Application of silicate fertilizers is typically practiced with several year's interval to amend soil quality and improve rice productivity at the paddy field in Korea. Most of silicate fertilizers applied in Korea is slag-originated silicate fertilizer. Some water soluble silicate fertilizers are manufactured and commercially available. The objective of this study was to assess changes of soil chemical properties in paddy field by applying slag-originated silicate fertilizer and water soluble silicate fertilizer. Field experiment was conducted on a silt loam paddy soil, where four levels of each silicate fertilizer were applied in soil at the rate of 0, 1, 2, 4 times of the recommended levels. Application of slag-originated silicate fertilizer increased soil pH, while no significant pH increase occurred with the treatment of water soluble silicate fertilizers.
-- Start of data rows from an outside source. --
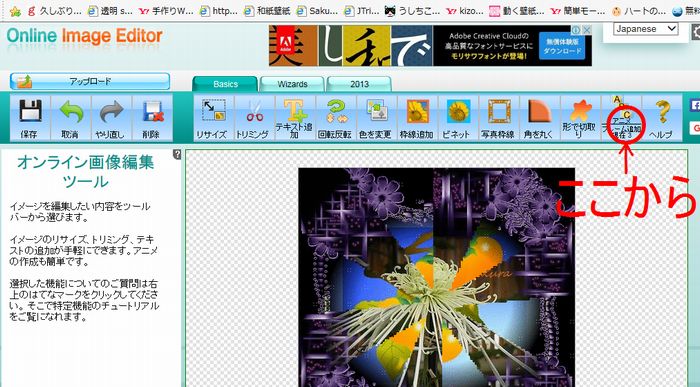700x387 pixels.
Task: Open the Japanese language dropdown
Action: (646, 29)
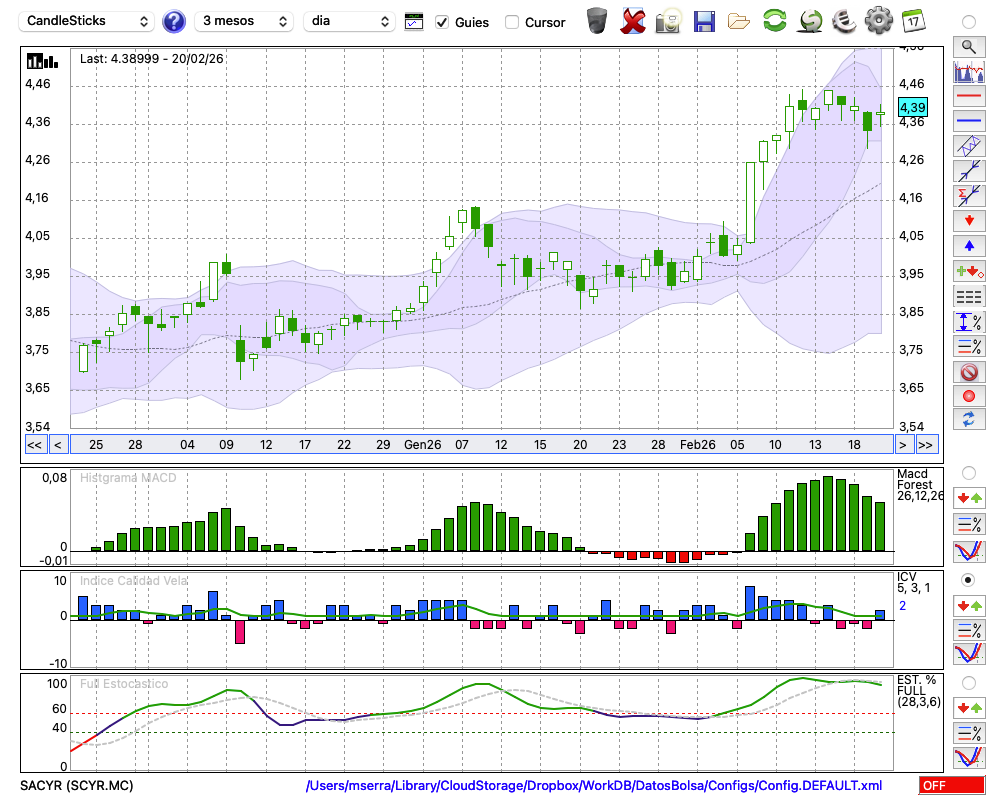The height and width of the screenshot is (800, 1000).
Task: Select the red horizontal line tool
Action: [968, 96]
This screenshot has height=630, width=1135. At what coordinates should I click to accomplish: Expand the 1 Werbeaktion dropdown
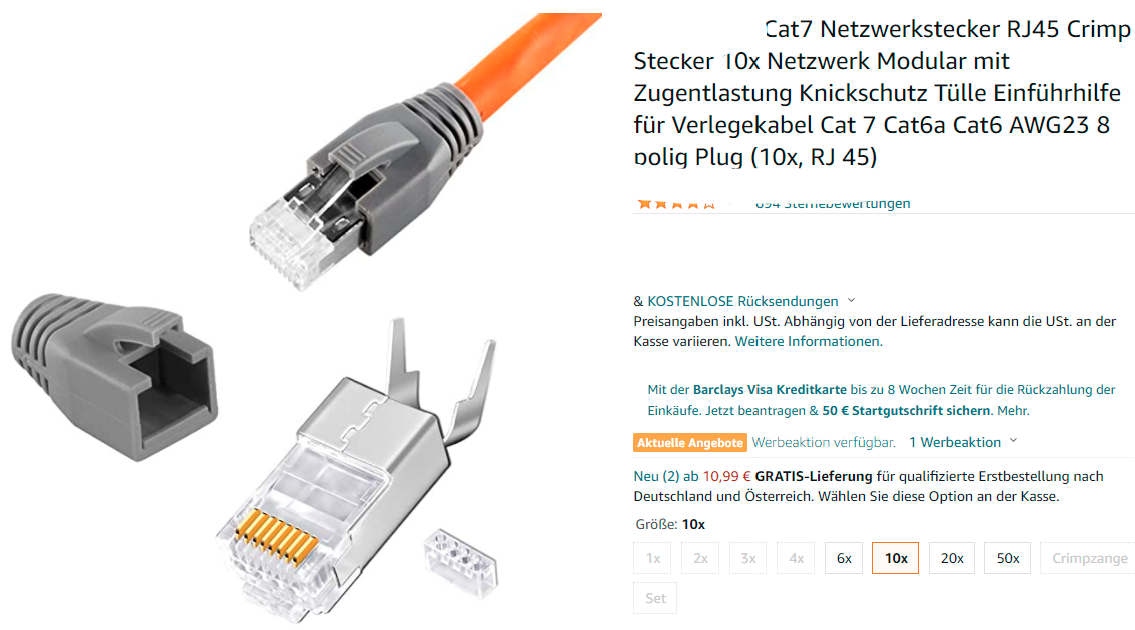(x=963, y=442)
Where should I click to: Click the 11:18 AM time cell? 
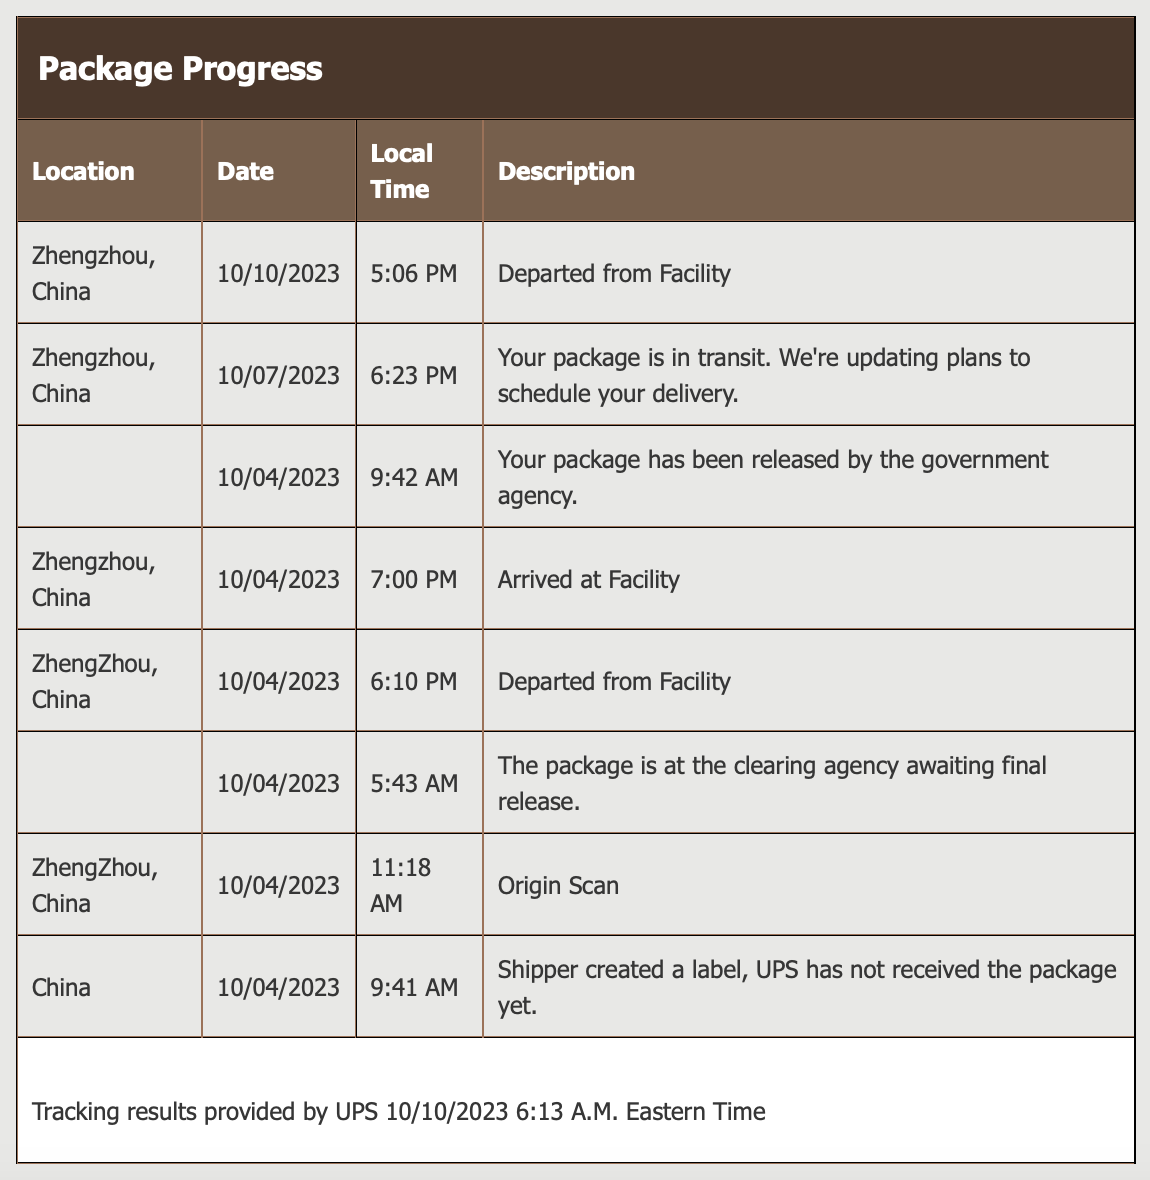click(401, 885)
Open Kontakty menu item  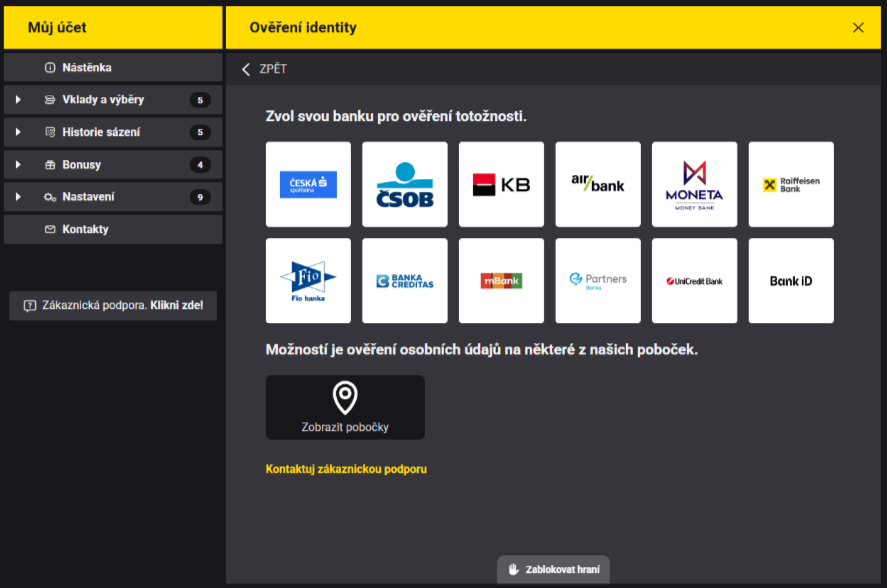coord(85,229)
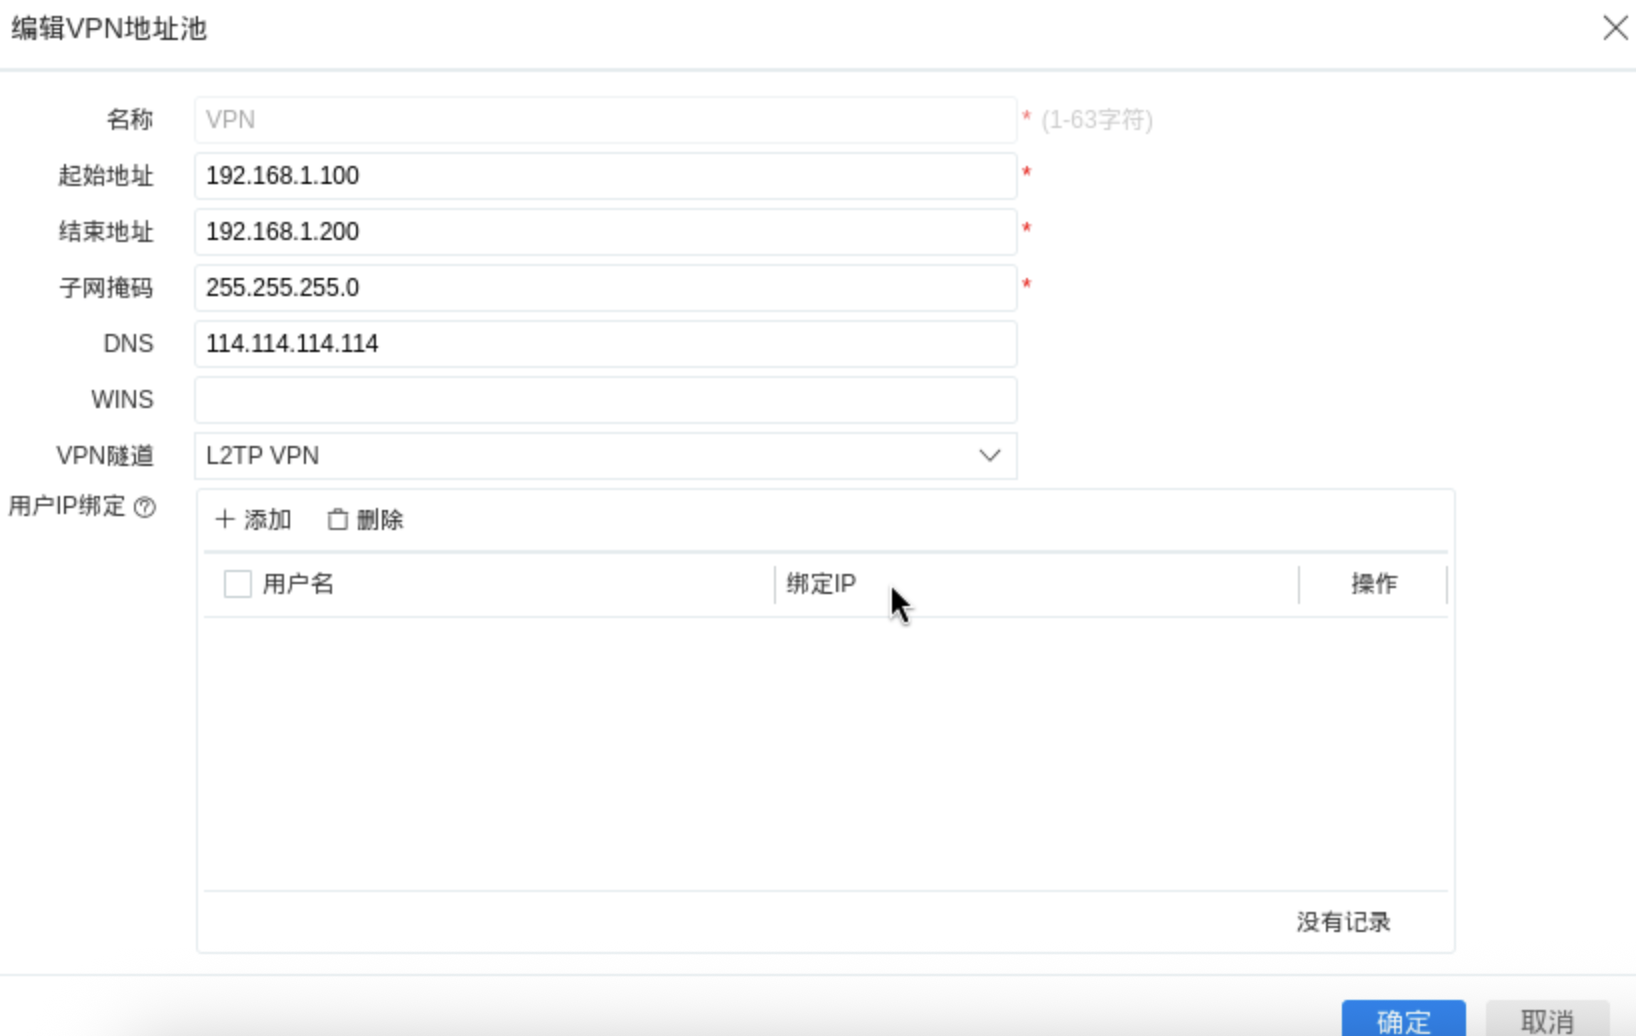Focus the 名称 field containing VPN
The height and width of the screenshot is (1036, 1636).
coord(605,120)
Soil pH increased 0.4~0.5 with the 1 time of recommended level of slag-originated silicate fertilizer. Available $SiO_2$ contents also significantly increased with the treatment of slag-originated silicate fertilizer at 15 and 35 days after treatment, while decreased after 60 days after treatment possibly due to rice uptake. Exchangeable Ca, Mg and available phosphate contents in soil increased with application of slag-originated silicate fertilizer, while a little increases for them were shown with the application of soluble silicate fertilizer. $SiO_2$/N ratios in rice straw for 1 time of recommended level of slag-originated silicate fertilizer was 11.5, while that of control was 8.4, which was much lower value. Throughout this study, soil application of slag-originated silicate fertilizer enhanced soil chemical properties, while water soluble silicate fertilizer application in soil needs further study resulting in a little effects on soil property.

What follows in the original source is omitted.